Task details:
If a line of the records holds the word "value", copy it out.

*** Provided information Section Begins ***

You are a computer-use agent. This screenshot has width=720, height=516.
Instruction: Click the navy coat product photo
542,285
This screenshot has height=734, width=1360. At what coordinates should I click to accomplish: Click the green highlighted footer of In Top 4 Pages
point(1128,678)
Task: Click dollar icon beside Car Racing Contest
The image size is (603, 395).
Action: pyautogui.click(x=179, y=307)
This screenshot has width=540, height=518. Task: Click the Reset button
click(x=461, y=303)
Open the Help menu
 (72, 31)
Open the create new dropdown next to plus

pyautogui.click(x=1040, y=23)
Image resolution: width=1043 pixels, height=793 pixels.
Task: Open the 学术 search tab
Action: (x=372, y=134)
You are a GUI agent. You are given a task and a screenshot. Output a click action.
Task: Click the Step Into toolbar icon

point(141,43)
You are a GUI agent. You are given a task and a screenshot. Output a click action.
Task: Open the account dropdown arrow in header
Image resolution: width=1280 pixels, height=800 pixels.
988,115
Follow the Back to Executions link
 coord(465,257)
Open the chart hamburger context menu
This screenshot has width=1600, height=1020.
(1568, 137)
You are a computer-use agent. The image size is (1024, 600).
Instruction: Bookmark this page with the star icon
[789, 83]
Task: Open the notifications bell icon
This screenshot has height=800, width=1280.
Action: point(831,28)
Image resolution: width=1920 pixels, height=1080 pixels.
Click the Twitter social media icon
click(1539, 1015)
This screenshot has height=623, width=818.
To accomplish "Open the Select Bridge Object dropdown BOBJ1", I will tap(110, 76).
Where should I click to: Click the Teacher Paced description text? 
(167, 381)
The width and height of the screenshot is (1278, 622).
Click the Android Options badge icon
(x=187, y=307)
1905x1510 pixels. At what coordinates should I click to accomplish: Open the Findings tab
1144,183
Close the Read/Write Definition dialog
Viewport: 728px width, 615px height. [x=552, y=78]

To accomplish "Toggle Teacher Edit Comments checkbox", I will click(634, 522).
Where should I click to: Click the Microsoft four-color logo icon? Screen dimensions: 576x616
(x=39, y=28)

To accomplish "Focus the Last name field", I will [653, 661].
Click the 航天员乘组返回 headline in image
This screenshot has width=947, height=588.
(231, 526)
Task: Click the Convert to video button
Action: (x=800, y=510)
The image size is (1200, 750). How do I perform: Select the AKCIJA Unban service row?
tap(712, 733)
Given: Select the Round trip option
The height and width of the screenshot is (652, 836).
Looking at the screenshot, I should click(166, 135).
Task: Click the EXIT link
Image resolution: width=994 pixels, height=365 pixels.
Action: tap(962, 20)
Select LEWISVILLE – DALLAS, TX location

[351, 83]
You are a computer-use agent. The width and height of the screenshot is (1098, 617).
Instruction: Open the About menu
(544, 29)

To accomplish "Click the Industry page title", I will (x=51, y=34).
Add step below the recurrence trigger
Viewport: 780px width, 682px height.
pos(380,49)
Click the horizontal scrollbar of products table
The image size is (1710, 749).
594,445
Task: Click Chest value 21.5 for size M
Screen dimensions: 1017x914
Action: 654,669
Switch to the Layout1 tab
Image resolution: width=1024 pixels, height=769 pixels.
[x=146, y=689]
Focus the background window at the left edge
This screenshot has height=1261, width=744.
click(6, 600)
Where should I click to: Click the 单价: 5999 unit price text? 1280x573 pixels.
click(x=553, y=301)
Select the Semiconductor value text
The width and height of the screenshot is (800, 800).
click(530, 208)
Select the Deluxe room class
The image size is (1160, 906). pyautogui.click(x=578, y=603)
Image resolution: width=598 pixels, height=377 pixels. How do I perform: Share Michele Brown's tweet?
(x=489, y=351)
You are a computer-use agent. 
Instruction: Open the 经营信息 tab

*** Provided information Section Ends ***

Solution for this exercise:
Task: Click Chest value 21.5 for size M
Select the Semiconductor value text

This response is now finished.